Matching the above pattern and replacing it all with a <li> would seem to be fairly straightforward using regular expressions, but I'm stumped on how to figure out where a list begins and ends, which is necessary so we know where to place the opening and closing <ul> or <ol> tags.

Any Hard Core Geeks in the crowd who are up to the challenge of figuring that out?

Use Libre Office

In my previous blog post, I found that Libre Office does a better job than Word at exporting to both PDF and HTML. Its HTML output includes gobs of presentational markup just like Word's output does, but at least it exports lists as lists (albeit without closing </li> tags).

So, one seemingly complete solution for exporting from Word to HTML would be to follow these steps:

  1. Open the Word doc in Libre Office.
  2. Save As > HTML Document.
  3. Open the HTML document in an HTML editor then find and replace unwanted presentational code using the above regular expressions.
  4. Run the final output through HTML Tidy to cleanup any lingering problems (e.g., add closing </li> tags).

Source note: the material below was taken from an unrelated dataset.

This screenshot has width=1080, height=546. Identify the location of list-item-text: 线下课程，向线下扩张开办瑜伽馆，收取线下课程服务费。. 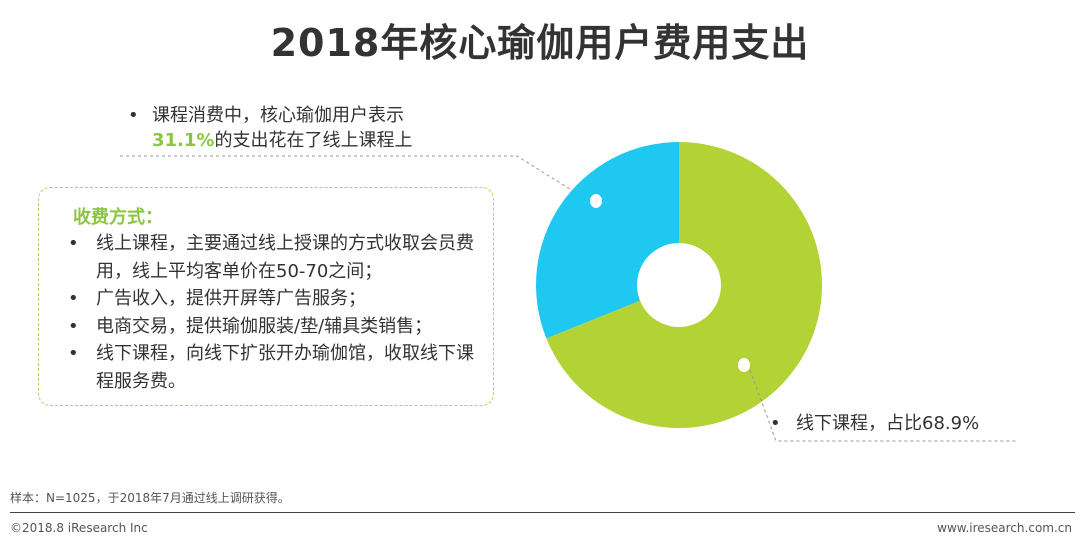
(285, 368).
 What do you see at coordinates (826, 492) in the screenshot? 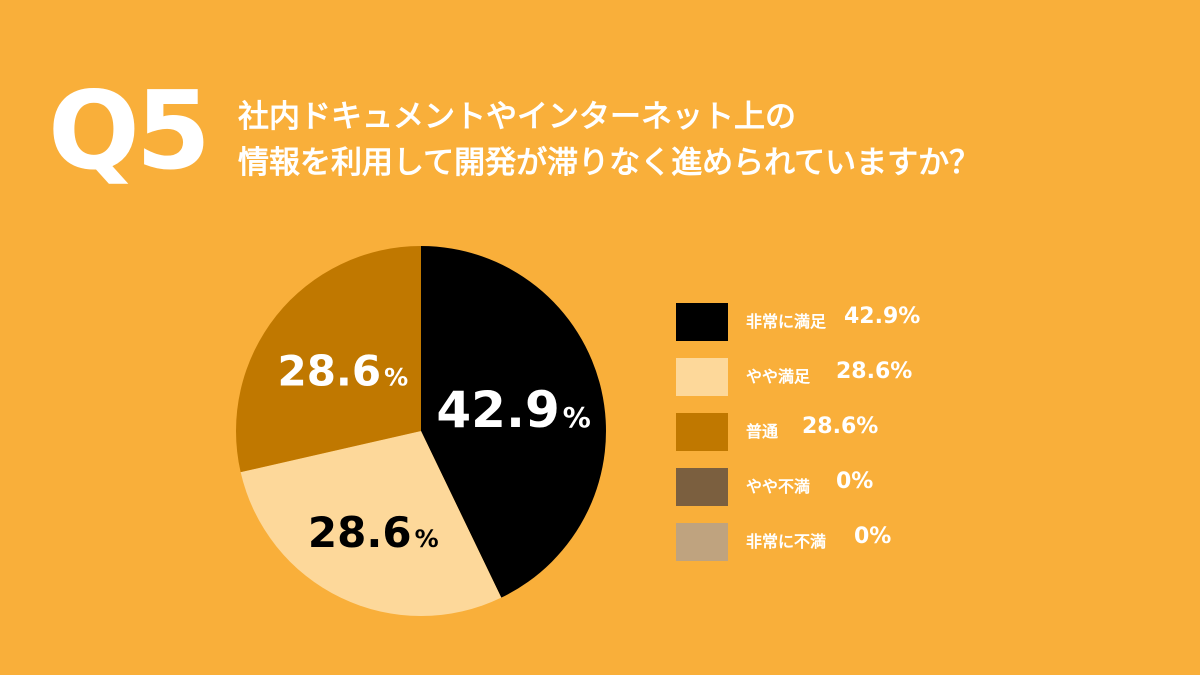
I see `legend-item: やや不満 0%` at bounding box center [826, 492].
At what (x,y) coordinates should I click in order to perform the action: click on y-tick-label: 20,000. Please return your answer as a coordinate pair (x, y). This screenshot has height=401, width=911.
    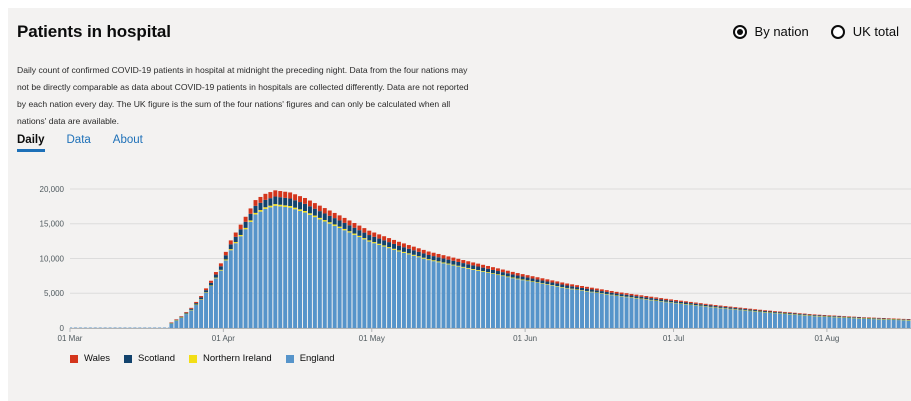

One problem with Libre Office is that it doesn't include header tags in its data tables, but data tables will require additional editing anyway to be made fully accessible, so that really isn't a problem.

Now, time for BBQ and fireworks...

One thought on “Cleaning up Word’s HTML with Regular Expressions

  1. Seems like a good solution might be loading the HTML into Casperjs and then manipulating the DOM, followed by exporting the DOM to a file. Should be more reliable than regex, I think. Maybe an open source project?